The plat­form is a mod­i­fied ver­sion of the old car’s and the en­gine line-up will be fa­mil­iar to any­one with one of those on their drive. There’s a sim­ple tor­sion-beam rear axle and a pair of struts at the front, be­tween which nes­tle a va­ri­ety of three-cylin­der petrol and diesel en­gines.

The old 1.25-litre four has been pen­sioned off, its place at the bot­tom of the range taken by a new nat­u­rally as­pi­rated 1.1-litre triple with 69bhp or 84bhp, and five gears in ei­ther case. A se­ries of blown EcoBoost triples of­fer a choice of 99, 123 and 138bhp, all backed by long-strid­ing six-speed man­ual trans­mis­sions, with a dual-clutch auto op­tional on the 99. There’s a pair of 1.5-litre diesels too, of­fer­ing 84 or 119bhp.

But who needs a rat­tly old diesel when the EcoBoosts are so bril­liant? Which power out­put you end up with is par­tially gov­erned by the trim you choose. Sen­si­ble Zetec (from £14,215 with the 84bhp 1.1; £580 more with an EcoBoost) lim­its you to a 99, but go for the plusher Ti­ta­nium and you can add a flake for £500, push­ing power to the next level.

That’s the car in the pic­tures, and it’s hard to see why you’d need more. The 123 de­vel­ops the same 125lb ft as its lit­tle brother but spreads it over a wider range, drop­ping the 0-62mph time from 10.5sec to 9.9sec with zero im­pact on thirst. It’d be even quicker with gears that weren’t de­signed for space travel. Third is good for 100mph and there are still three cogs to go, but it’s to the EcoBoost’s credit that it still feels punchy in all of them while mak­ing mo­tor­way cruis­ing ef­fort­less. There’s mean­ing­ful urge from below 2000rpm and then an­other kick dur­ing the sec­ond half of the rev nee­dle’s climb, all ac­com­pa­nied by a bur­bly three-pot sound­track.
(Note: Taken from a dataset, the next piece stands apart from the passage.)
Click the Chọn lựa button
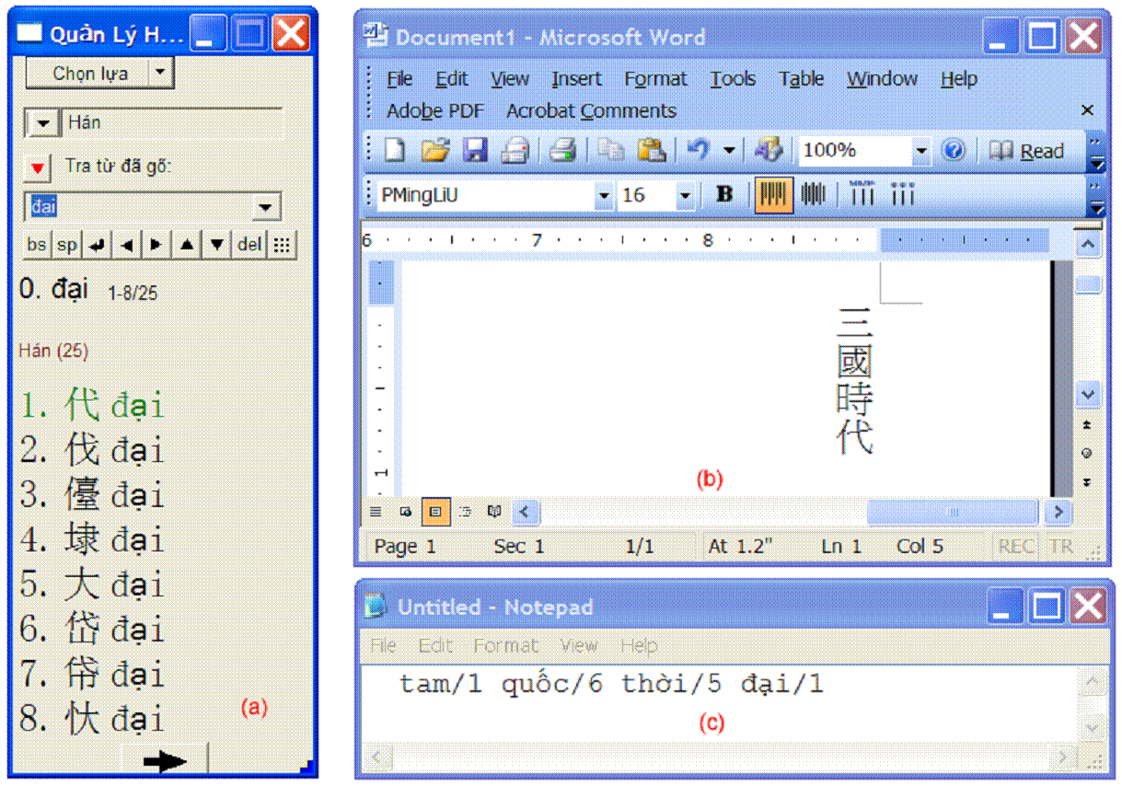The image size is (1122, 786). [x=89, y=74]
Don’t let the im­proved noise iso­la­tion and ride comfort con­vince you the Fi­esta’s gone soft, be­cause this is still the best han­dling small car in the busi­ness – you sense that much be­fore you’re even out of first gear, as you feed some lock into the steer­ing to wind your way out of a park­ing space.
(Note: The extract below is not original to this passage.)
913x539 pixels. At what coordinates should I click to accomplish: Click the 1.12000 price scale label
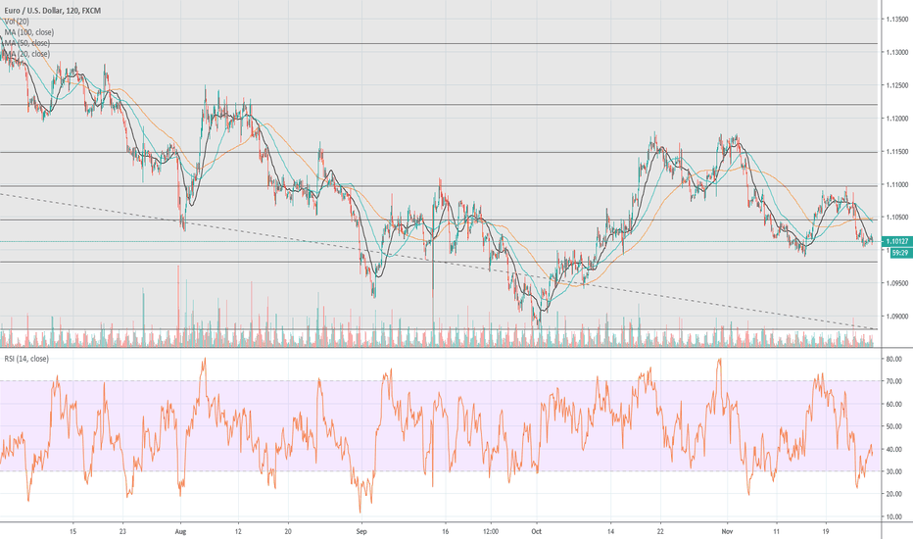pos(894,119)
Grip is eye-pop­ping and the weight­ing and re­sponse of the elec­tric steer­ing so much bet­ter than any other su­per­mini. It also rides with big-car style, and the bal­ance be­tween those two de­mands will suit most driv­ers per­fectly. But if you want to hoon, ST-Line trim is hot-hatch-lite: it looks the part and backs it up with even sharper han­dling, plus the op­tion of the 138bhp EcoBoost that cuts the 0-62mph sprint to 9sec dead. Un­til the ST ar­rives, this is the most fun you can have in a Fi­esta. And thank­fully that’s quite a bit.